[Data listing]
»»

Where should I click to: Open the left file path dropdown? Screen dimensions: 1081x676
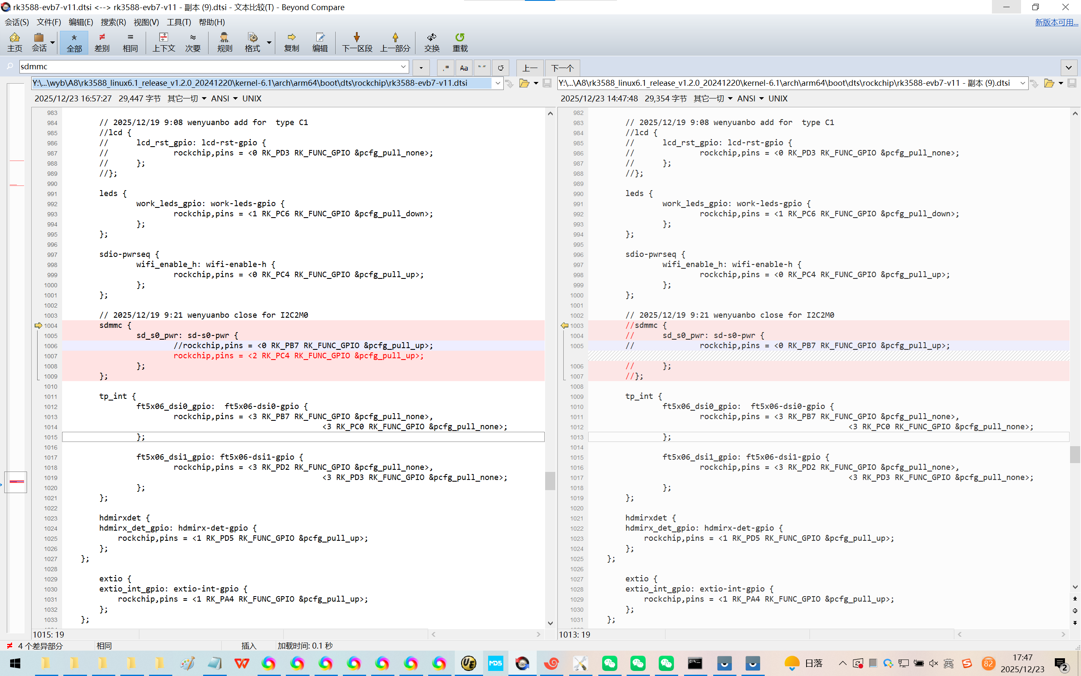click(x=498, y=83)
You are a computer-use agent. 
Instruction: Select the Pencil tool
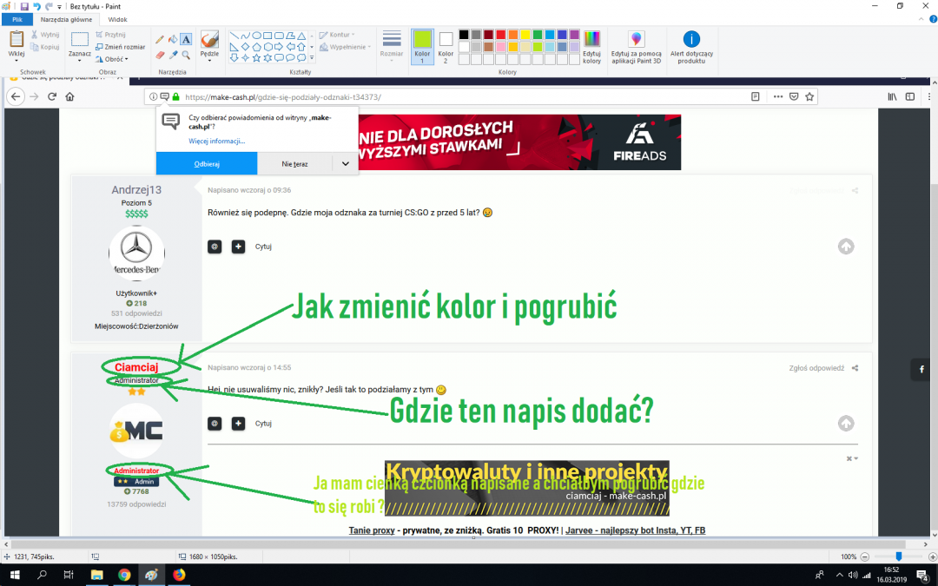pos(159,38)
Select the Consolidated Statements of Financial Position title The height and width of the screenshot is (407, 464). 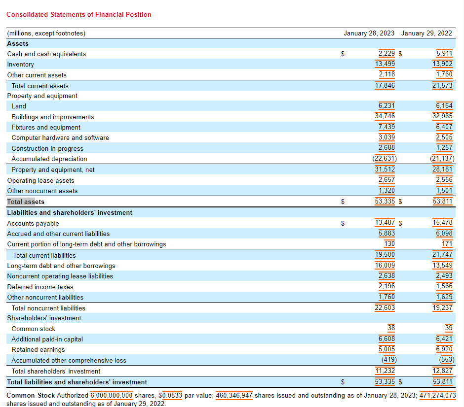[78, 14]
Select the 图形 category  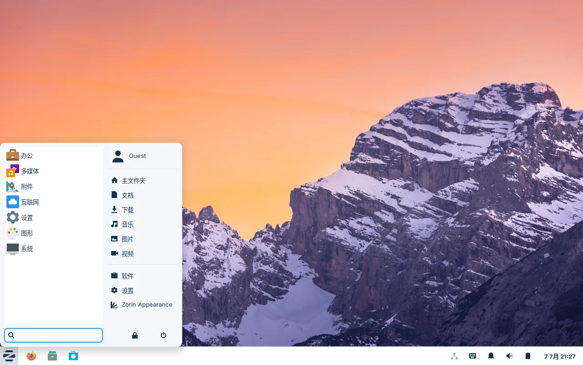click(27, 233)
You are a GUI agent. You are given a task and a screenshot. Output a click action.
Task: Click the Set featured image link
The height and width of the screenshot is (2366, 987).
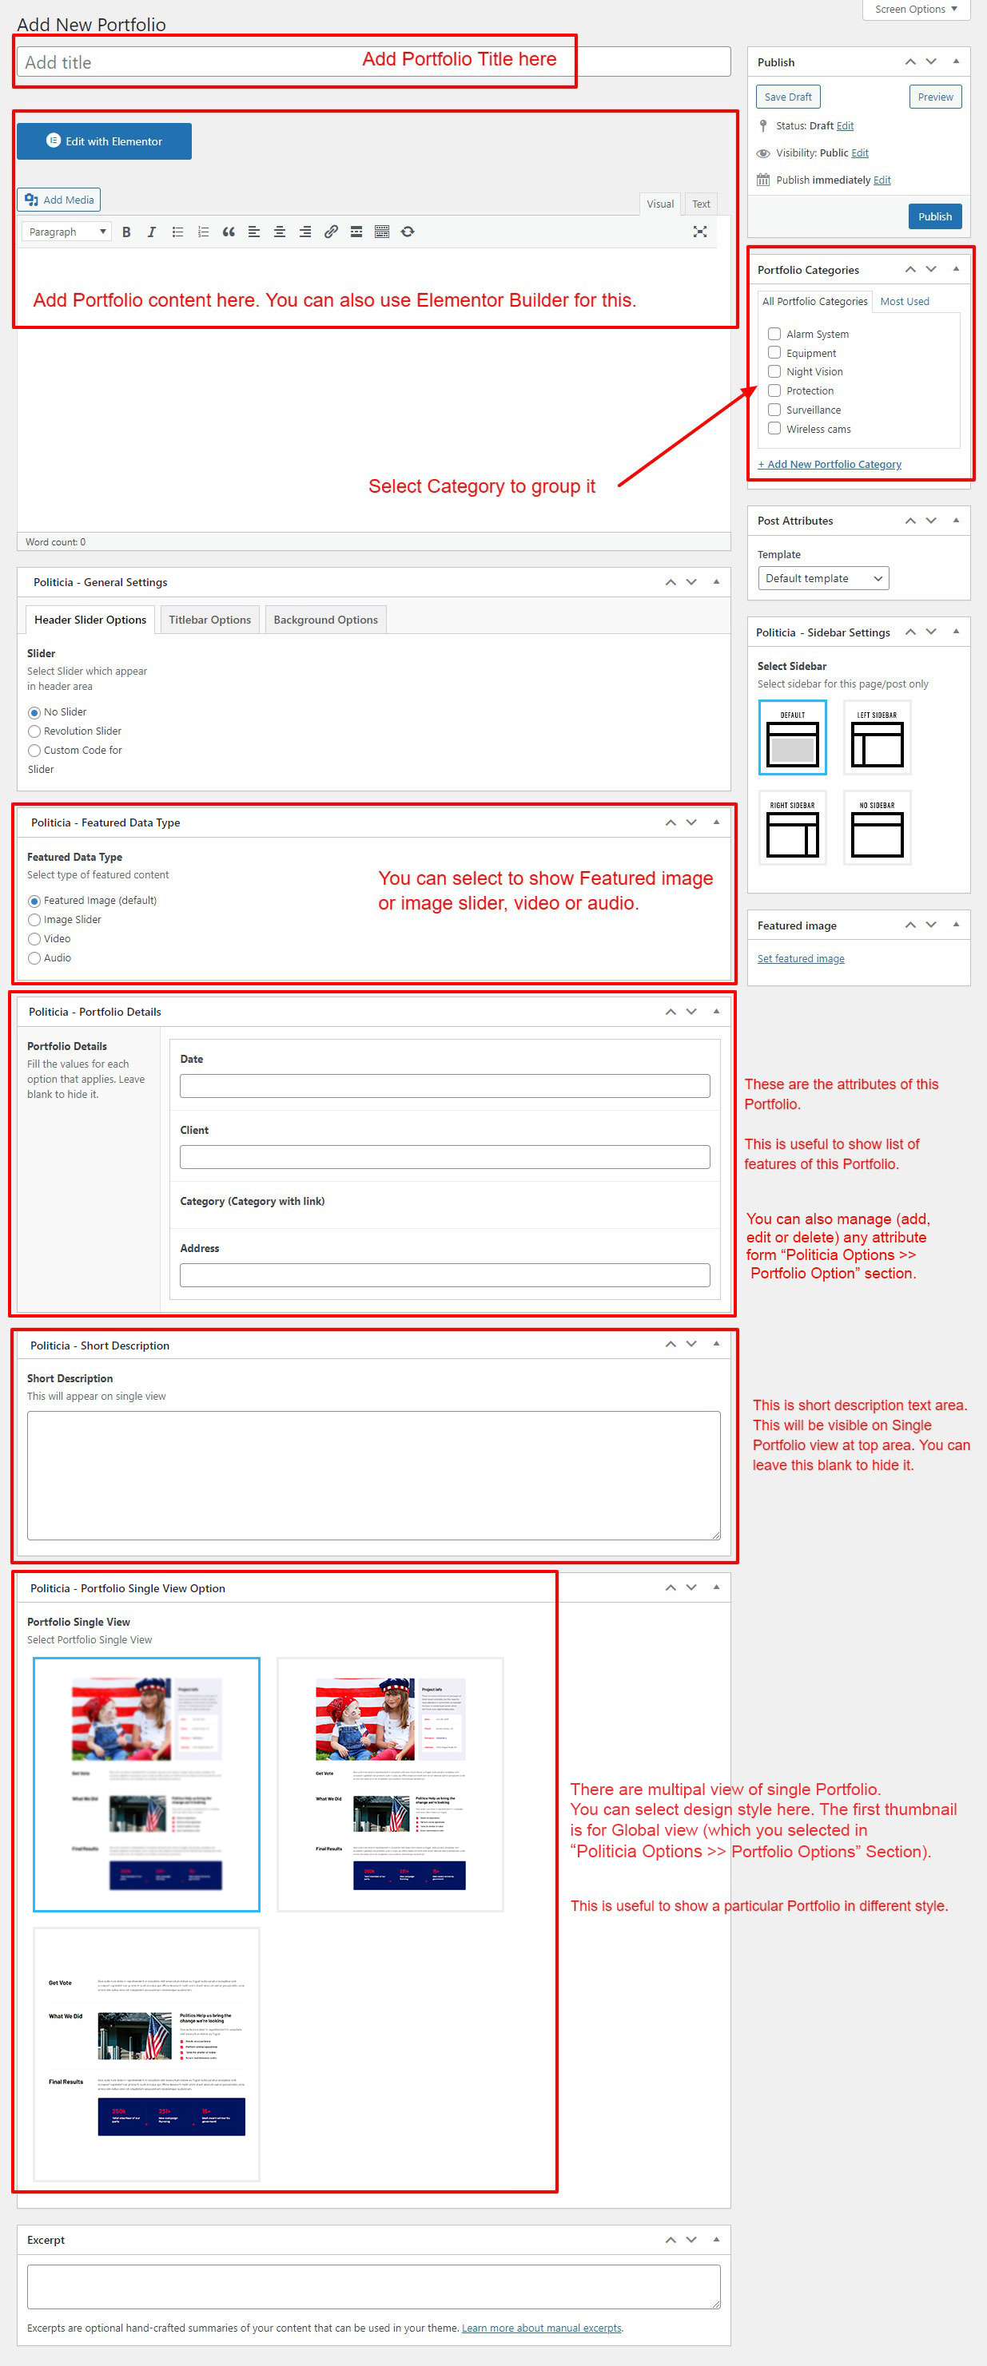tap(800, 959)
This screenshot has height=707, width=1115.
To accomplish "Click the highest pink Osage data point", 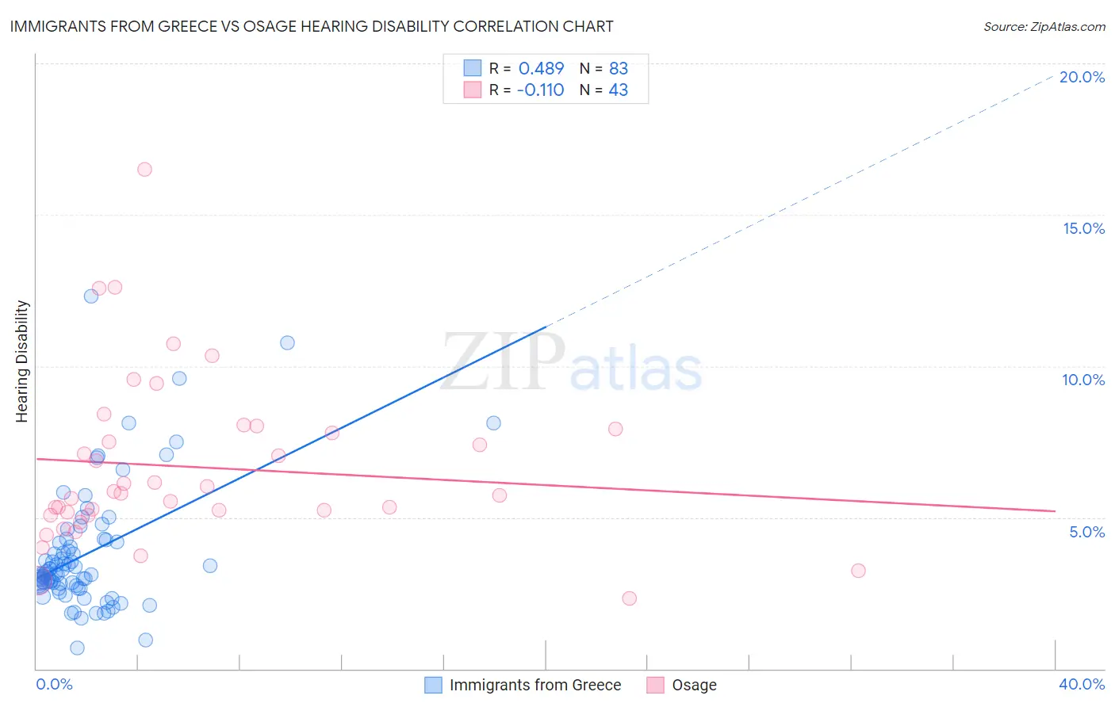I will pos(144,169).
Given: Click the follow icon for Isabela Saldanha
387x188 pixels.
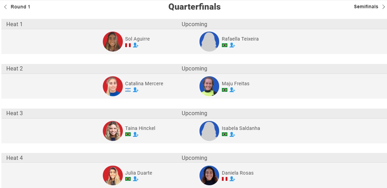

««

Directions:
Shift every coordinate in the answers by -54 and rewrite the lines of the data listing above, requests included. Begin at the first line of the listing and stop after the line that contains "pos(159,38)". Leave the pictures out.

Output below:
Where should I click to: Open the left file path dropdown? Screen dimensions: 1081x676
click(x=444, y=29)
You are a computer-use agent. 
Instruction: Select the Pencil tool
pos(105,-16)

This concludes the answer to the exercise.